The first Interspecies Assembly took place at the IAM Weekend 2021 Festival – Planet Earth edition and was hosted by Ruth Catlow & Bea Xu – full recording is available here. The Assembly was followed by a conversation among the Treaty co-authors Ruth Catlow & Cade Diehm and the CreaTures researcher Dr. Lara Houston, exploring the ideas and motivations behind the project. A live in-person Assembly in Finsbury Park was organised in January 2022; three online Assemblies followed in May – June 2022. Each online Assembly included a rehearsal session that took place a few days in advance, to help participants attune to their non-human roles.

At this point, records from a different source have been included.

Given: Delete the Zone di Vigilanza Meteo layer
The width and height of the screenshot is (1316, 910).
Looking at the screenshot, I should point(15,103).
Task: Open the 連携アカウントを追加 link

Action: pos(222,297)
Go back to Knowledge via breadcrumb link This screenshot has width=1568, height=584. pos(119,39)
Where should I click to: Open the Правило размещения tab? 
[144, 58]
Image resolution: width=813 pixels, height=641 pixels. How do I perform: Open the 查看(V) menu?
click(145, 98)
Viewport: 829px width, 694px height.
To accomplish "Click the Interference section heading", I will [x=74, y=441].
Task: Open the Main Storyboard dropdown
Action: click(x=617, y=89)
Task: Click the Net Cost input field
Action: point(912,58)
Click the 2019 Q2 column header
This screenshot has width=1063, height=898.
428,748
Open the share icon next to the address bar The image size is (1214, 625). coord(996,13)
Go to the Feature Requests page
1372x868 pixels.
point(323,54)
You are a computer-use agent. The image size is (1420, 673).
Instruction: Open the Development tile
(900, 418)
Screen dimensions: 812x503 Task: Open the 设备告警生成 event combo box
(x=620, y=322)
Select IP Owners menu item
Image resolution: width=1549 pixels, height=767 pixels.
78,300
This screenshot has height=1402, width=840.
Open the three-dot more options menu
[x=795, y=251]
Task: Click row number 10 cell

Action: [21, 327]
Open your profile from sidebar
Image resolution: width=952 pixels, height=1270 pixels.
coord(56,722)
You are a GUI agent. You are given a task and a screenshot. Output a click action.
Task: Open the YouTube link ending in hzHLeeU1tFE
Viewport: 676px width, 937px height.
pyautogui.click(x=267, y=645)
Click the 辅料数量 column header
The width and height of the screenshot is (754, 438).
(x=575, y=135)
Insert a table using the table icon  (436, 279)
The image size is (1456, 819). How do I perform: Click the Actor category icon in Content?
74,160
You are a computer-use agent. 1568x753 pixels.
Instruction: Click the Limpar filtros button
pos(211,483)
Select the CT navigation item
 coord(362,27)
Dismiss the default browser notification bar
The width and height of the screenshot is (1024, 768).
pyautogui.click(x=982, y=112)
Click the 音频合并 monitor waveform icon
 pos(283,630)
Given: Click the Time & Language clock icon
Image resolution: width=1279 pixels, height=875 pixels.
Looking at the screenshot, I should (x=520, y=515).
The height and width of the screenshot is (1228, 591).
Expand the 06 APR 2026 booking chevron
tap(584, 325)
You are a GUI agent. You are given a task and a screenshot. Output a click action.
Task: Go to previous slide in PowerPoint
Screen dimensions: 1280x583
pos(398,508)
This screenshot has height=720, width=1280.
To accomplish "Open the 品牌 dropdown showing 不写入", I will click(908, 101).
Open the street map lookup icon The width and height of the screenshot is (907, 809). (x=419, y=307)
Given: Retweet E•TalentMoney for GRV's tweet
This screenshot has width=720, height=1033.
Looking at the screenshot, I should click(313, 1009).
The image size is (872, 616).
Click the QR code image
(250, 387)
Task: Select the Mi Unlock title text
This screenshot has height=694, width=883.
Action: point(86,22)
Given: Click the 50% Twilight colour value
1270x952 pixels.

The Sentience Dial as a Cultural Device

In the fictional world of our characters, there are a number of cultural devices, rituals and props to support emersion and world-building. The Sentience Dial is a new fictional technology that supports communication between all living entities. It is deployed in the context of the Assemblies Games to allow humans to tune into all flora and fauna, to match them with a species mentor, and to then represent them in the game. 

Biodiversity Matters

In 2019 with a planetary health check revealing over a million species on earth at risk of extinction because of humans, Furtherfield decided to explore new ways of developing systems for mutual care and respect on earth. We want to ask: How do we care? Who or what do we care for first? And who cares for the carers in a world ravaged by political crises and climate emergency?

The UK has lost more biodiversity than any G7 country, and is in the worst 10% globally. Yet it plays a crucial role in tackling climate change and signals the health of any environment. It provides life sustaining services such as clean air and water, and is essential to health and well being, learning and relaxation. It defines our cultural heritage and identity, and provides us with raw materials for food, shelter medicine, fuel and clothing. There is more nature and biodiversity in cities than we often realise and urban nature is now more diverse than cultivated rural areas. So what better place than a city park for humans to discover more about what role we can play in growing our understanding and promoting biodiversity where we are.

The Game invites players to reflect on a range of realities and proposals

About Biodiversity

  • Biodiversity plays a vital role in climate change resilience.
  • The greatest biodiversity is found in urban settings, so urban parks now play a vital role in all our futures.
  • But what part do all the different species play in a thriving urban park?
  • How could our parks be differently managed?
  • And how can we better care for everyone?

About the connection between biodiversity and justice

  • What would it mean to consider more-than-human rights at two levels: 1) basic (or intrinsic) rights (not to be terrorised or killed), and 2) membership/citizenship rights which grant access to services like food, sanitation, security, education, culture and participation in political decisions.
  • What is the role of culture in social justice?

Larping as a format 

Since 2016 Furtherfield has developed a specialism in the creation of Live Art Action Research Role Play (LAARRP) games for engaging diverse people in playful experiences that perform deep and rigorous research. Larping was chosen as a creative format as it creates a prefigurative experience for players. By taking part, they literally contribute to the design and staging of an interspecies festival in Finsbury Park. This format uses a conscious bleed between fiction and reality. By playing a game in which they conceive of a festival that celebrates multi-species justice for bountiful biodviersity people contribute to a real-world public event. 

“Players are dramatic performers and inventive gamers who inhabit characters and act out events that commemorate, prefigure or even shape histories – real, fantastical or futuristic. Players improvise new forms of potentially deeply strange situated social cooperation. Cos play, sets and props, audio-visual and digital augmentations, food, and unexpected external story elements and rituals are all used to deepen engagement in a new constructed reality. Together players create the atmosphere and the drama of the collective experience. They shape the narrative and the outcomes.”